Die türkische Justiz hat den früheren Chef der bis vor wenigen Jahren allmächtigen Armee überraschend verhaftet. General Ilker Basbug wurde am Freitag wegen Putschvorwürfen ins rund 80 Kilometer von Istanbul entfernte Silivri-Gefängnis überstellt.
Basbug werde zur Last gelegt, eine „terroristische Organisation“ geleitet und versucht zu haben, die Regierung zu stürzen, berichtete die Nachrichtenagentur Anadolu unter Berufung auf Basbugs Anwalt Ilkay Sezer.
Der frühere Generalstabschef war am Donnerstag in Istanbul sieben Stunden lang wegen des Verdachts verhört worden, Drahtzieher einer Kampagne zur Diskreditierung der Partei AKP von Regierungschef Recep Tayyip Erdogan gewesen zu sein. Dazu hätten Pläne gehört, Internetseiten zur Destabilisierung des Landes einzurichten.
Teil der Ergenekon-Verschwörung?
Wegen des sogenannten Internet-Memorandums sind bereits 22 Militärs angeklagt. Der Generalstab hatte die Einrichtung regierungsfeindlicher Internetseiten auf das Konto einzelner Offiziere geschoben. Diese sagten jedoch vor Gericht aus, sie hätten auf Befehl des Generalstabs gehandelt.
Der Prozess wegen des Internet-Memorandums wurde inzwischen mit einem weiteren Verfahren verschmolzen, in dem es um einen weiteren Plan des Generalstabs zur Destabilisierung der Regierung geht.

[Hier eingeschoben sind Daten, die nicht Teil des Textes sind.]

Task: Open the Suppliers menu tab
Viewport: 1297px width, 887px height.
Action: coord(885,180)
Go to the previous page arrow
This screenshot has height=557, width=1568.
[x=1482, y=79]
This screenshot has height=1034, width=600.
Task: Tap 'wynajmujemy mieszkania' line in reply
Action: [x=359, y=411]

Beide Fälle stehen im Zusammenhang mit den Ermittlungen gegen die mutmassliche ultra-nationalistische Verschwörerbande Ergenekon. Dem Netzwerk wirft die Staatsanwaltschaft vor, hinter mehreren Komplotten gegen die AKP-Regierung zu stecken.
Hunderte Verdächtige
Im Silivri-Gefängnis, wohin Basbug überstellt wurde, befinden sich bereits etwa 400 Verdächtige, die sich im Ergenekon-Fall vor Gericht verantworten müssen. Darunter sind 58 Generäle und Admirale, aber auch Wissenschaftler und Journalisten. Das Verfahren war 2007 eröffnet worden.
Der Fall gilt als Teil eines Machtkampfes zwischen der AKP, die Wurzeln in einer verbotenen islamistischen Partei hat, und dem säkularen Establishment um Offiziere, Politiker, Journalisten und Anwälte.
Basbug wehrt sich
Der frühere Armeechef wies die Anschuldigungen vor Gericht zurück. „Der Vorwurf, eine terroristische Gruppe zu bilden, ist die grösstmögliche Strafe für mich“, zitierte der Sender NTV den General.
Basbugs hatte 700’000 Soldaten unter seinem Befehl. Als Armeechef hätte er ganz „andere Mittel“ in der Hand gehabt, hätte er „schlechte Absichten“ in die Tat umsetzen wollen, hielt Basbug in seiner Aussage fest.